» Objetivo 1
Reproduce sin cambios el fragmento del texto sobre Gastón Suárez Paredes que va desde "Le gustaba vagar" hasta "un gran escritor.", ambos incluidos.
» Objetivo 2
Prosigue el texto sobre Gastón Suárez Paredes a partir de su última oración.

» Texto
= = = = =
Le gustaba vagar por la campiña tupiceña, entre los maizales, los sembradíos de habas y los durazneros; zambullirse en las aguas amarillas del río Tupiza, trepar los cerros colorados y pescar cangrejos en las acequias de Chajrahuasi, sumergido en ensoñaciones fantásticas e imaginando aventuras fabulosas, que años después plasmaría en sus narraciones. Todavía era un niño. Había abandonado la escuela, pero aún no maduraba la gran decisión de su vida. Cuando cumplió los 12 años, Gastón Suárez Paredes juró ante su madre que un día sería escritor, un gran escritor.
Quiso ser un escritor a la altura de los novelistas que alimentaban las lecturas de su madre, María Paredes, una maestra rural aficionada a los autores románticos franceses, a quien pretendió compensar con su juramento juvenil por el disgusto que le ocasionó con su deserción escolar. Y lo logró años después. Para entonces había desertado también de todos los trabajos que le permitían ganarse el día a día, sabedor de que el oficio de escritor requería de tiempo completo.
El filósofo y dramaturgo boliviano Guillermo Francovich elogió su obra, de la que dijo que muestra “el prodigio de vivir”; el crítico Óscar Rivera-Rodas lo describió como un “agudo observador del comportamiento humano”, “el escritor de la introversión psicológica más destacado de la nueva promoción de narradores bolivianos”; el novelista Julio de la Vega se refirió a sus cuentos como “joyas literarias”, y el ensayista e historiador Jorge Salinas Salinas destacó la poesía de su narrativa.
El autor de Vigilia para el último viaje, El gesto, Vértigo y Mallko nació en Tupiza el 27 de enero de 1929 y falleció a los 55 años, el 6 de noviembre de 1984, cuando se perfilaba como uno de los más grandes narradores bolivianos. De su madre heredó el gusto por la lectura y el amor por el arte, predisposición que encontró en la Tupiza de los años 40 y 50 un terreno fértil para su desarrollo intelectual.
= = = = =
» Extracto de datos

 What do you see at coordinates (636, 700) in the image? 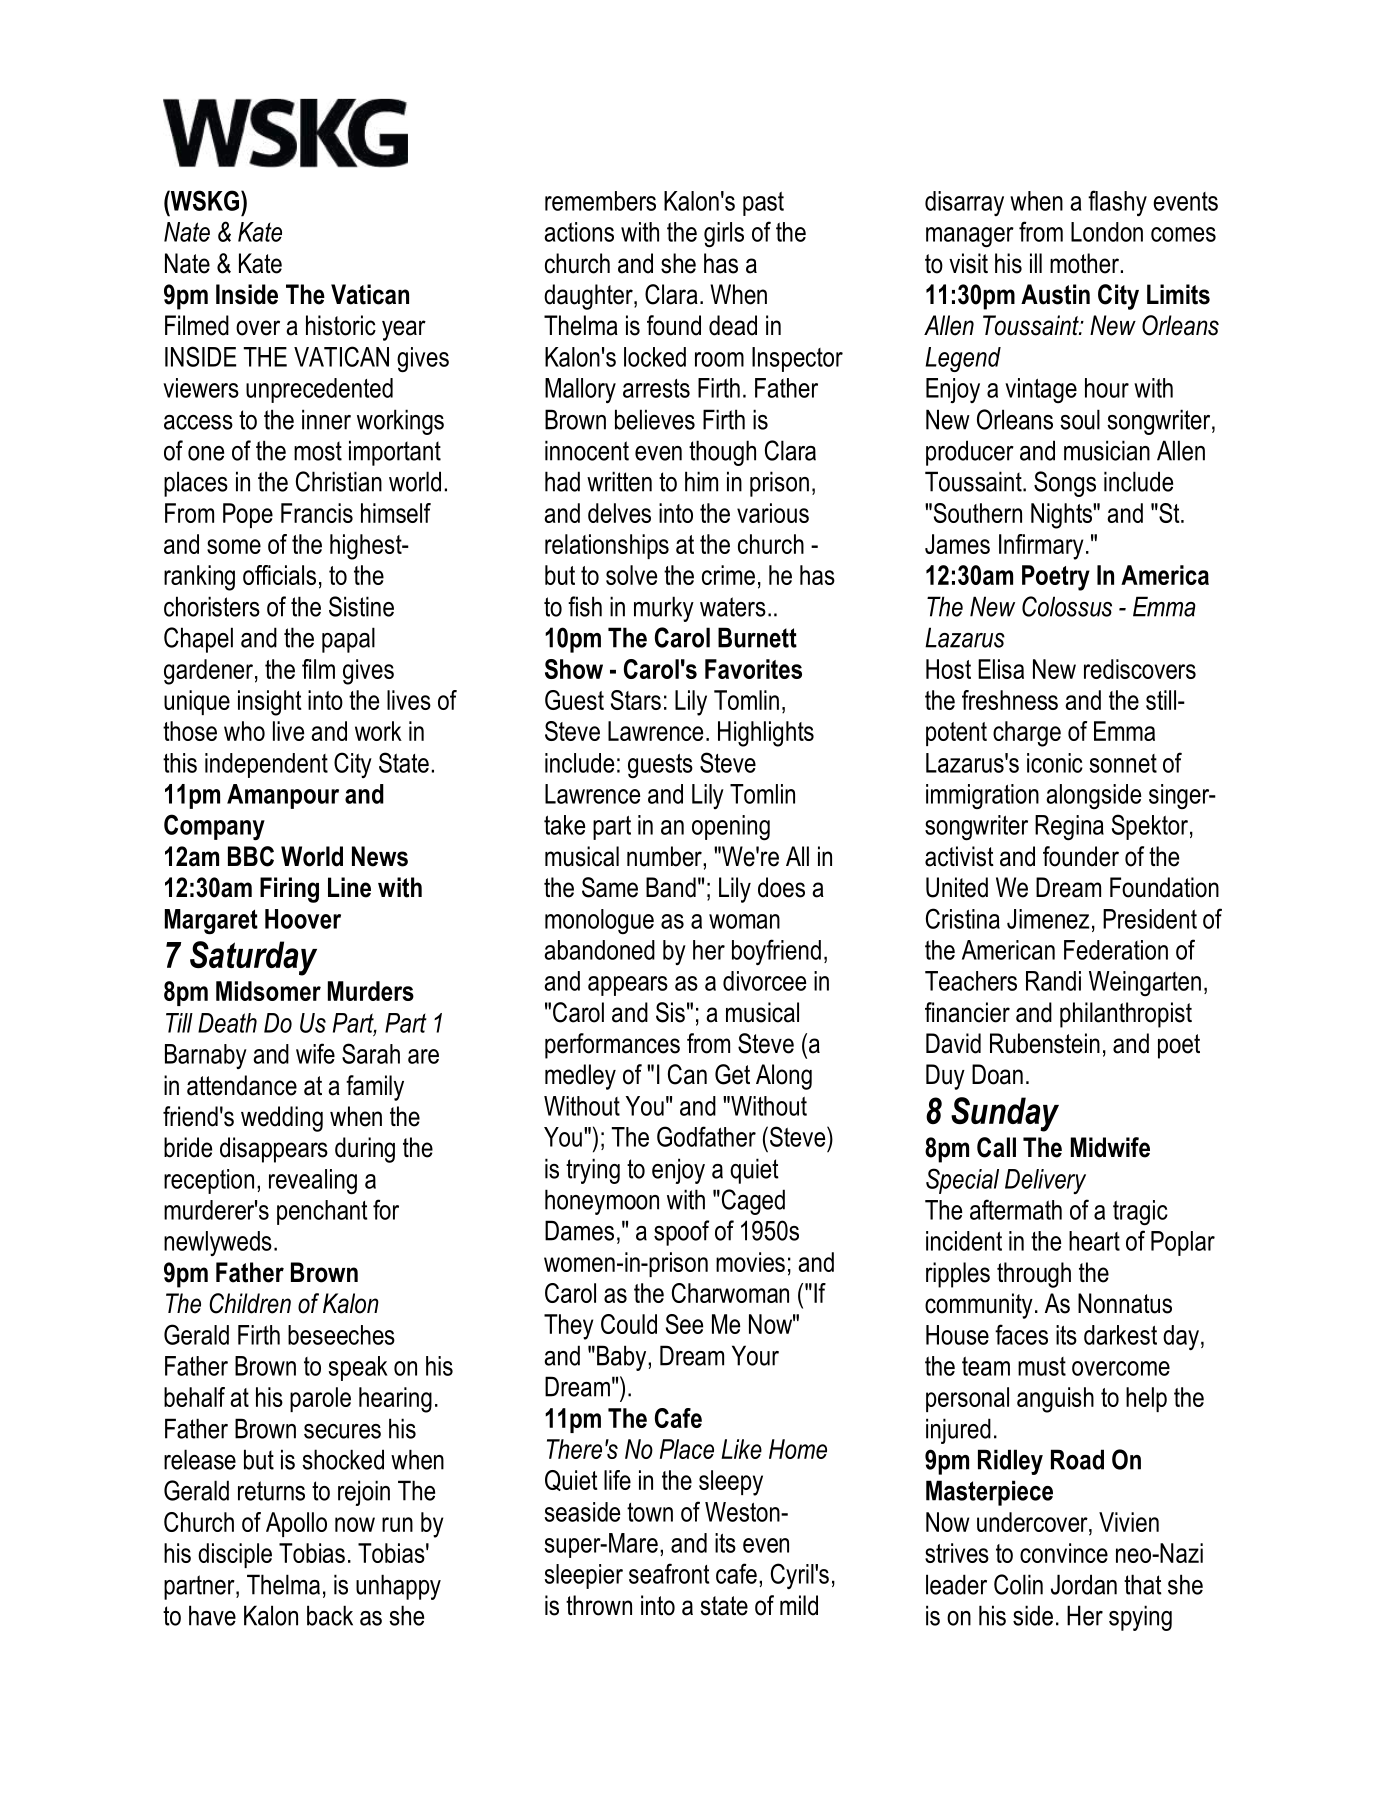
I see `Stars` at bounding box center [636, 700].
= = = = =
» Respuesta del ejercicio 1
Le gustaba vagar por la campiña tupiceña, entre los maizales, los sembradíos de habas y los durazneros; zambullirse en las aguas amarillas del río Tupiza, trepar los cerros colorados y pescar cangrejos en las acequias de Chajrahuasi, sumergido en ensoñaciones fantásticas e imaginando aventuras fabulosas, que años después plasmaría en sus narraciones. Todavía era un niño. Había abandonado la escuela, pero aún no maduraba la gran decisión de su vida. Cuando cumplió los 12 años, Gastón Suárez Paredes juró ante su madre que un día sería escritor, un gran escritor.

» Respuesta del ejercicio 2
El pueblo que vio nacer al futuro cuentista, novelista y dramaturgo era una villa privilegiada, dinámica y progresista, con vecinos que se reunían por las noches en tertulias literarias y conciertos familiares con los artistas locales, el pueblo que un diplomático español describió como la “Santillana cantábrica de Bolivia”. Fue la época en que nació el conjunto Nuevos Horizontes, dirigido por el anarquista Liber Forti, que hizo de Tupiza la capital del teatro de Bolivia, donde el aspirante a escritor vio por primera vez las obras de los grandes autores del teatro universal.
Suárez era un hombre sencillo y de buen talante. Asumía su oficio, las críticas y los elogios con la sencillez del narrador no consumado. Era alegre y desenvuelto en su expresión, pausado en el hablar y comedido en sus opiniones. El embajador de España en Bolivia en los primeros años de la década de los 80, Tomás Lozano Escribano, lo describió como “uno de los bolivianos más puros que han existido”. Peinado a la gomina, traje azul marino y la corbata siempre bien anudada, tenía un aire de galán cinematográfico y cantante de música romántica.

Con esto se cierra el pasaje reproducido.